Select resource settings that your host nodes can accommodate. When a pod is started or rescheduled, Kubernetes searches for host nodes with enough resources available to start the pod. If there is not a host node with enough resources, the pod STATUS stays in Pending until the resources become available.

For guidance on setting production limits and requests, see Recommendations for Sizing Vertica Nodes and Clusters.

As a best practice, set resource.limits.* and resource.requests.* to equal values so that the pods are assigned to the Guaranteed Quality of Service (QoS) class. Equal settings also provide the best safeguard against the Out Of Memory (OOM) Killer in constrained environments.

The following example allocates 32 CPUs and 96 gigabytes of memory on the host node, and limits the requests to the same values. Because the limits.* and requests.* values are equal, the pods are assigned the Guaranteed QoS class:

spec:
  ...
  subclusters:
    ...
    resources:
      limits:
        cpu: 32
        memory: 96Gi
      requests:
        cpu: 32
        memory: 96Gi

Node affinity

Kubernetes affinity and anti-affinity settings control which resources the operator uses to schedule pods. As a best practice, you should set affinity to ensure that a single node does not serve more than one Vertica pod.

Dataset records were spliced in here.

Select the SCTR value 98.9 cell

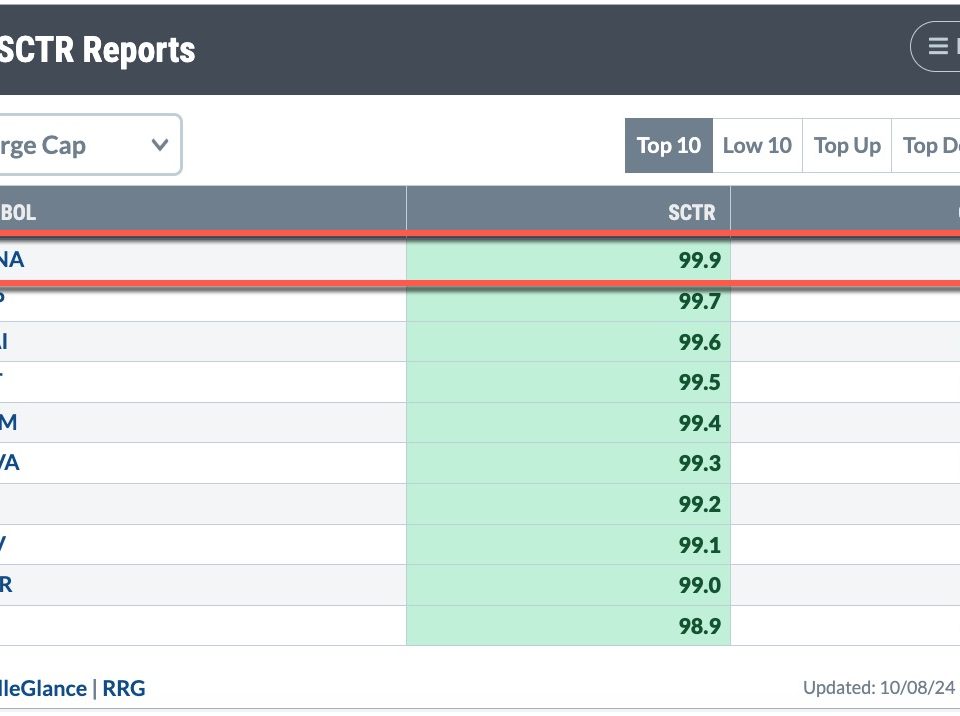click(568, 626)
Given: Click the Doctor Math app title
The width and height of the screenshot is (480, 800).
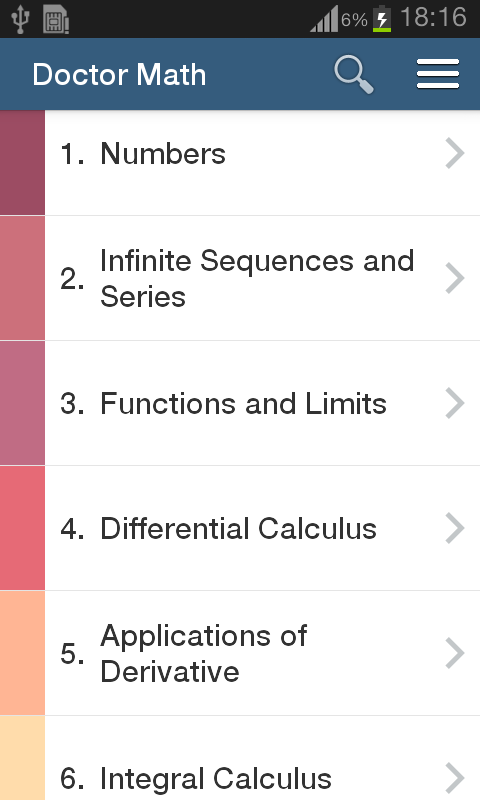Looking at the screenshot, I should pyautogui.click(x=119, y=74).
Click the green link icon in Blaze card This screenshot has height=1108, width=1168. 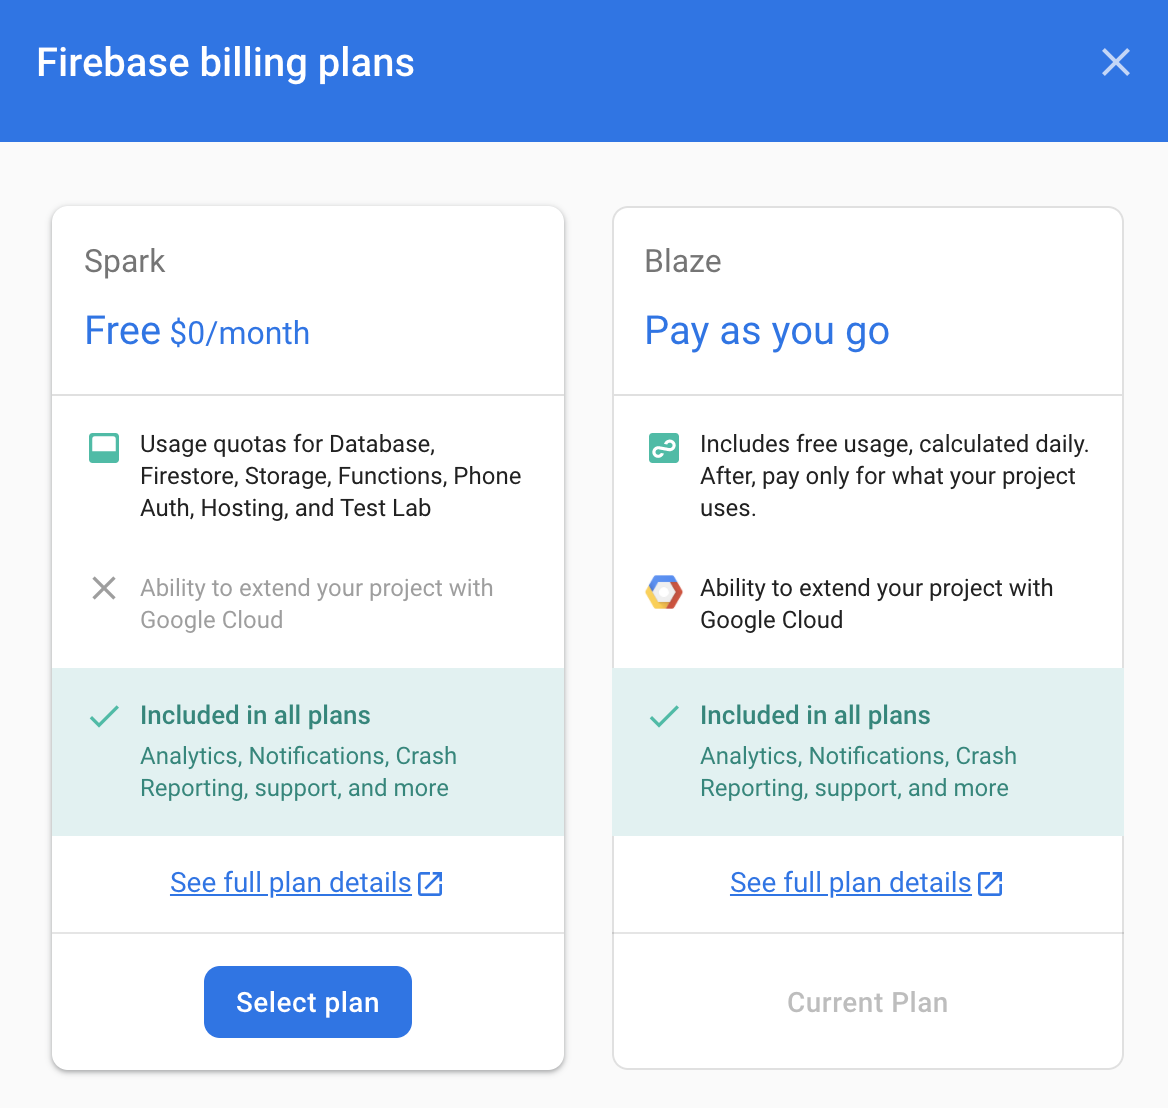coord(663,447)
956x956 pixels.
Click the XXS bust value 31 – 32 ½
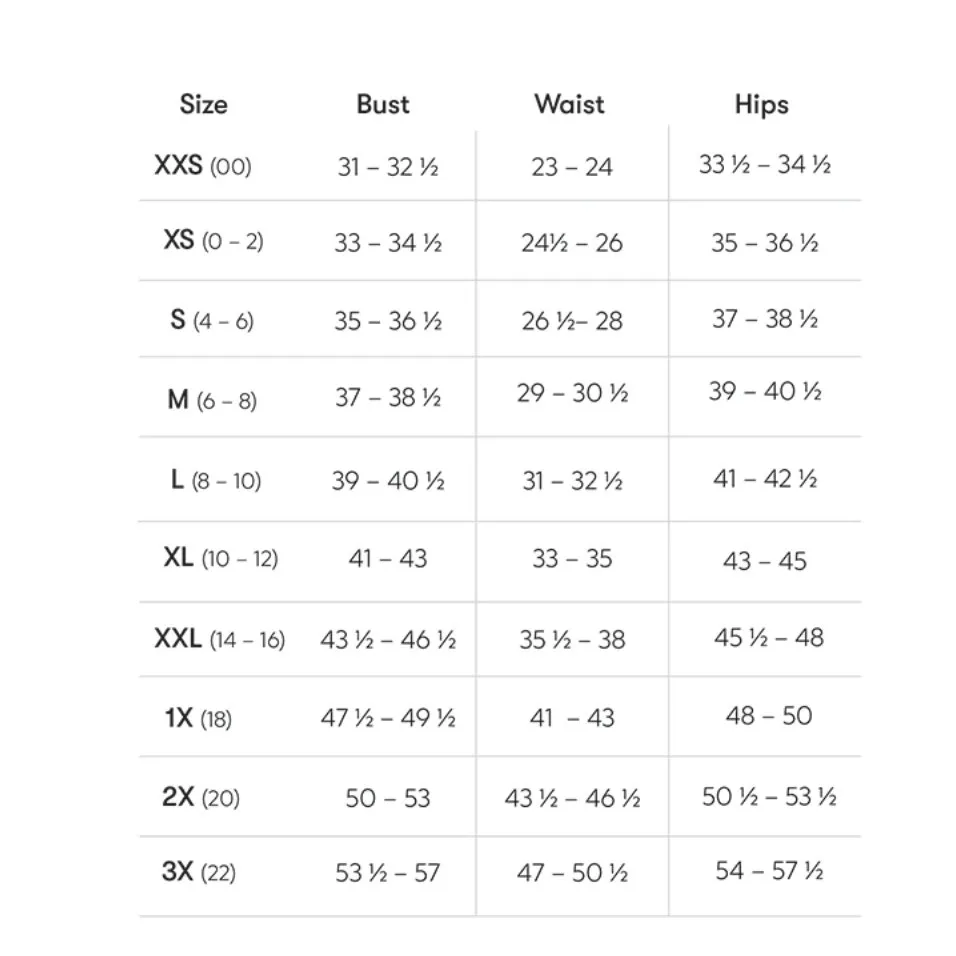387,167

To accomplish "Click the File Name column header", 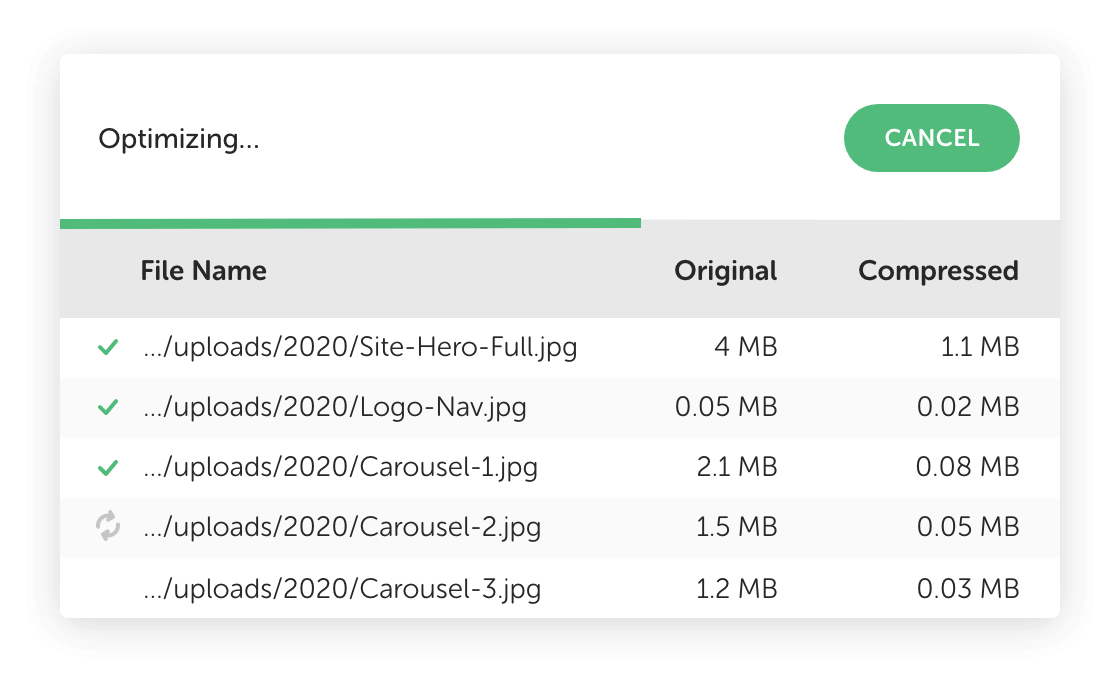I will point(203,271).
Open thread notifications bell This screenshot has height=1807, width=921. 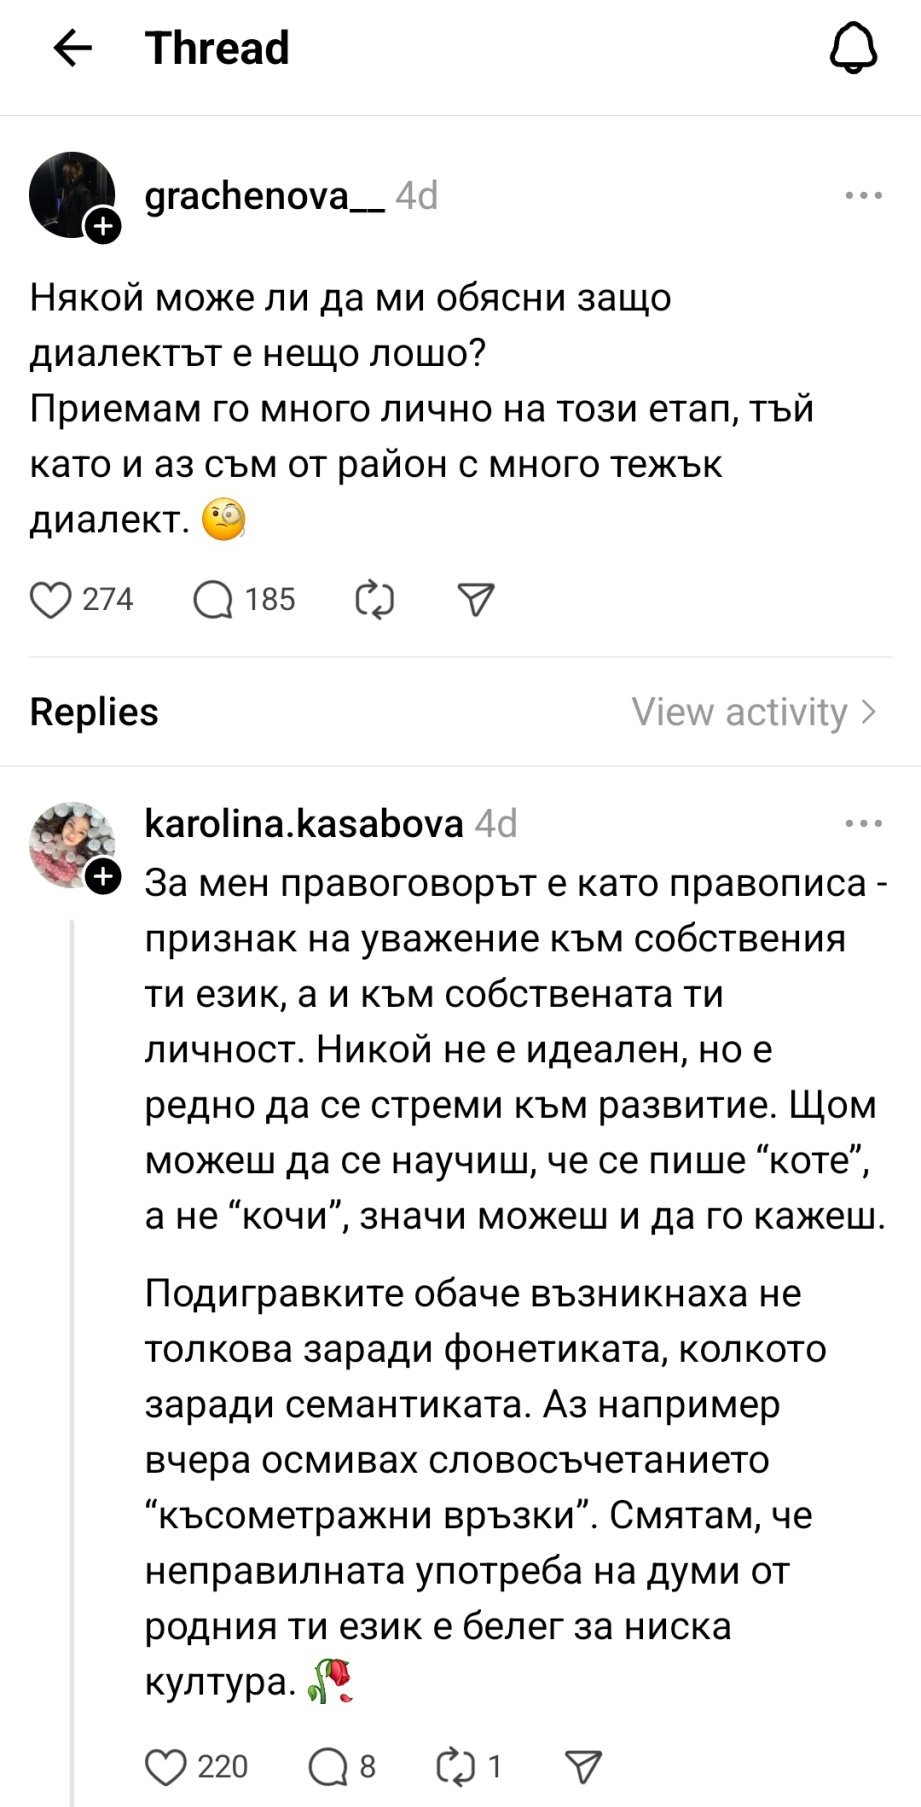[853, 48]
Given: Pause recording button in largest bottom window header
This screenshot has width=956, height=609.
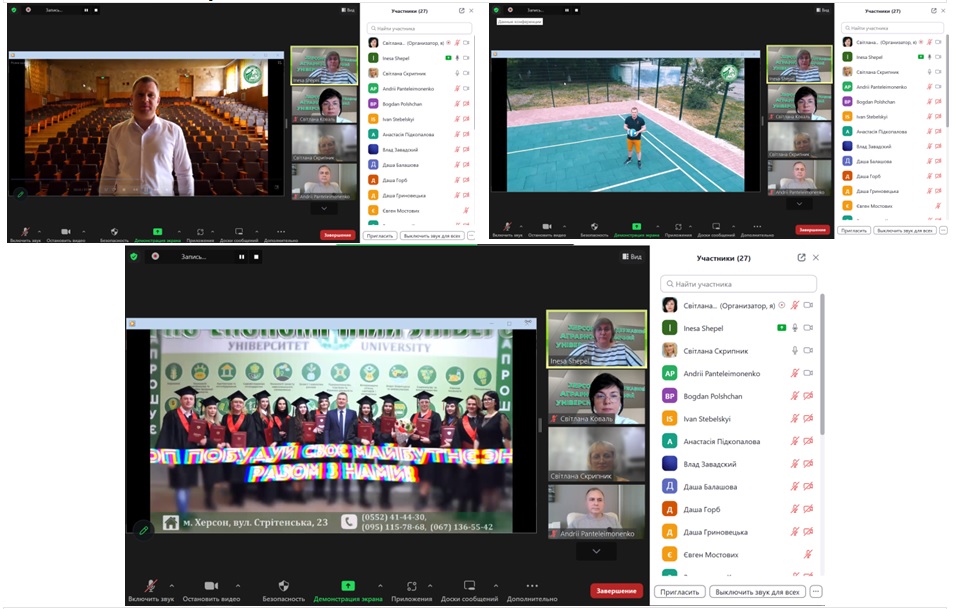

The following example creates an anti-affinity rule that schedules only one Vertica server pod per node:

spec:
  ...
  subclusters:
    ...
    affinity:
      podAntiAffinity:
        requiredDuringSchedulingIgnoredDuringExecution:
        - labelSelector:
            matchExpressions:
            - key: app.kubernetes.io/name
              operator: In
              values:
              - vertica
          topologyKey: "kubernetes.io/hostname"

The following provides a detailed explanation about all settings in the previous example:

affinity: Provides control over pod and host scheduling using labels.
podAntiAffinity: Uses pod labels to prevent scheduling on certain resources.
requiredDuringSchedulingIgnoredDuringExecution: The rules defined under this statement must be met before a pod is scheduled on a host node.
labelSelector: Identifies the pods affected by this affinity rule.
matchExpressions: A list of pod selector requirements that consists of a key, operator, and values definition. This matchExpression rule checks if the host node is running another pod that uses a vertica label.
topologyKey: Defines the scope of the rule. Because this uses the hostname topology label, this applies the rule in terms of pods and host nodes.

For additional details, see the Kubernetes documentation.